Work instruction:
When you repeat the entries, reproduce each line exactly and omit every picture.
Supplied information Start Marker
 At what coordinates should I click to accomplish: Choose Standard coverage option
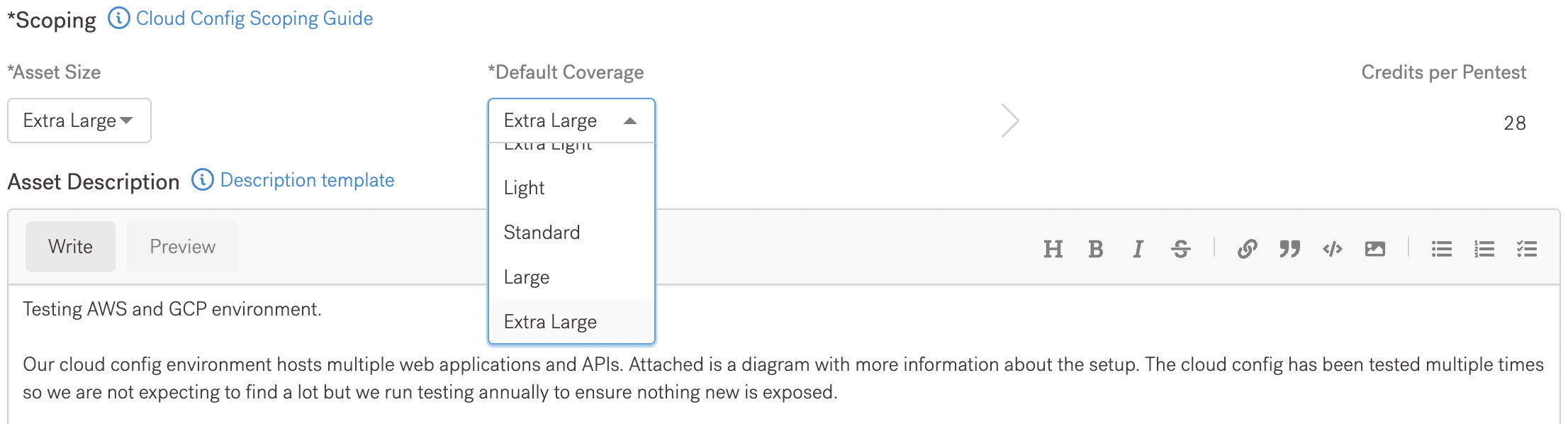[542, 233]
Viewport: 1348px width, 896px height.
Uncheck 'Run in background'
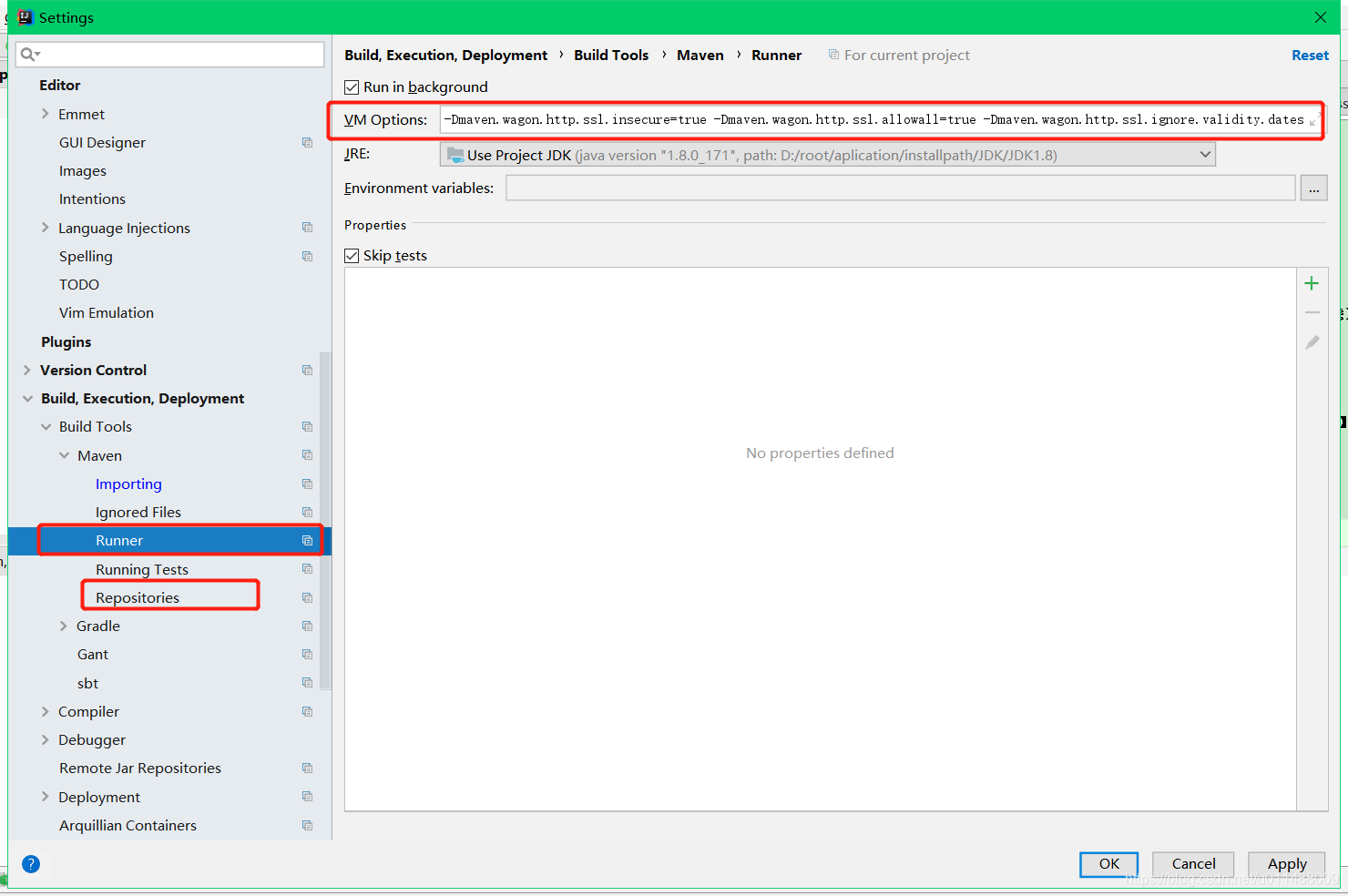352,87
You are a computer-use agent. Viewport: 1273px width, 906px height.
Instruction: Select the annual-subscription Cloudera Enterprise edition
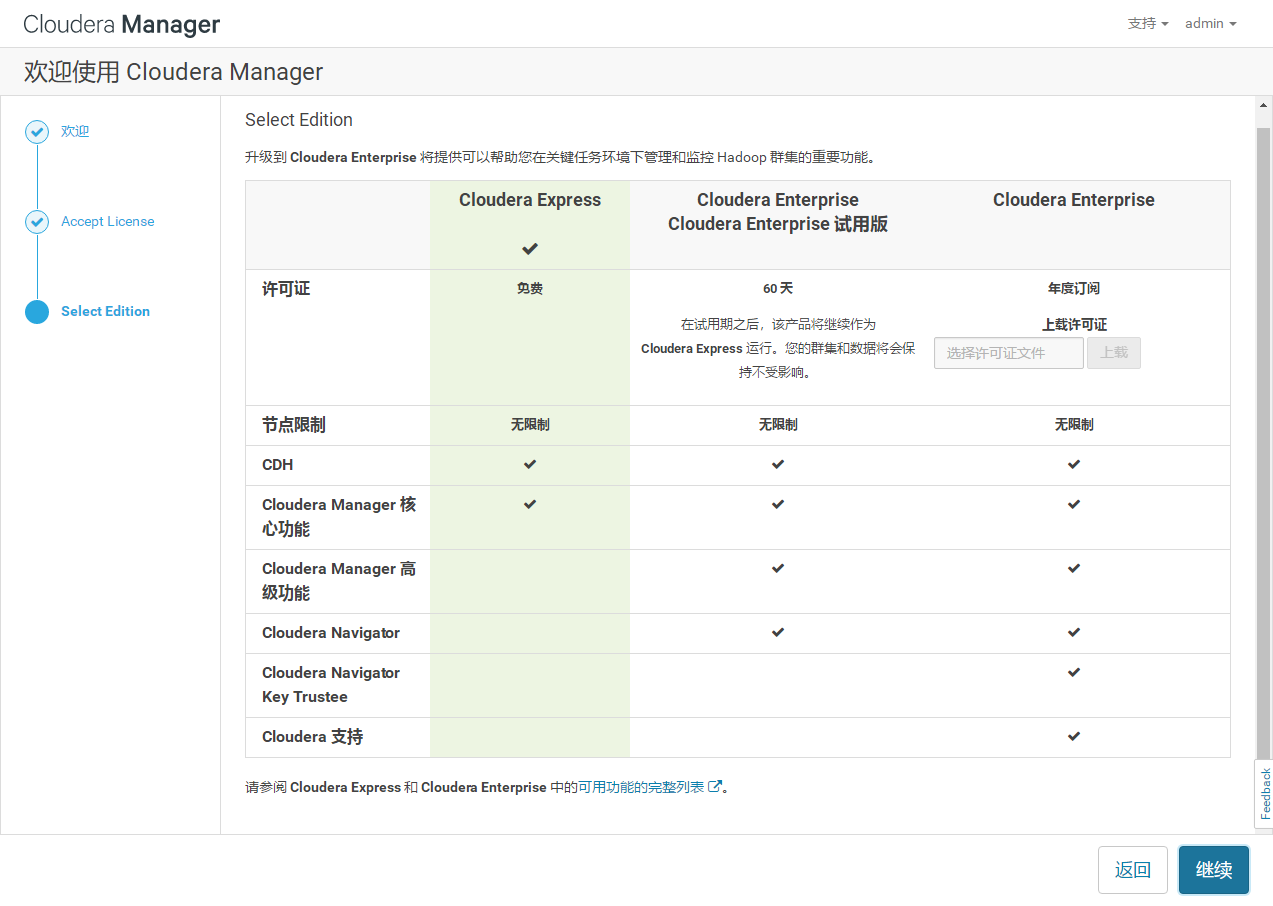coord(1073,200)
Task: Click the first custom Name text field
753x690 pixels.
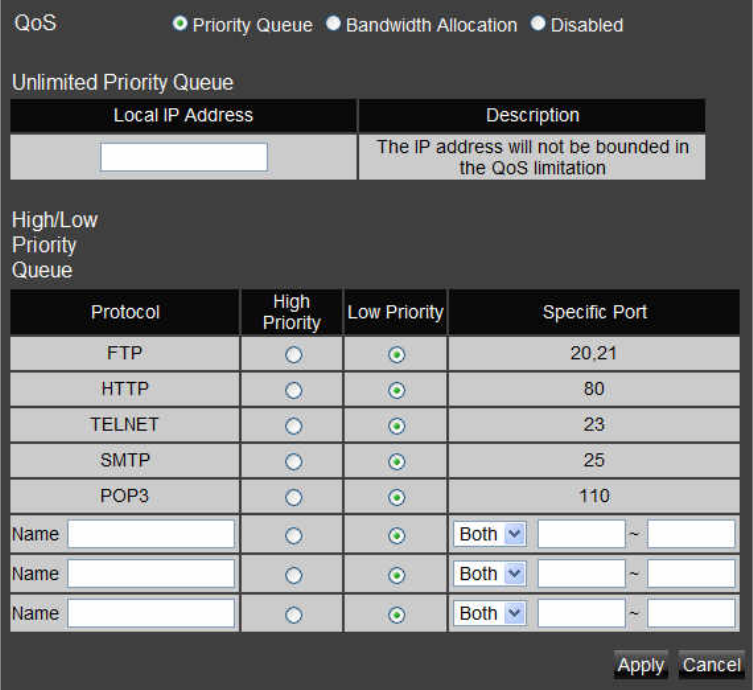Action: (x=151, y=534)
Supplied information End Marker
Problem solution:
 At what coordinates should I click to accomplish: Choose Standard coverage option
[542, 233]
Viewport: 1348px width, 896px height.
Uncheck 'Run in background'
352,87
You are a computer-use agent. Viewport: 1273px width, 906px height.
Instruction: Select the annual-subscription Cloudera Enterprise edition
coord(1073,200)
Task: Click the first custom Name text field
753x690 pixels.
Action: (x=151, y=534)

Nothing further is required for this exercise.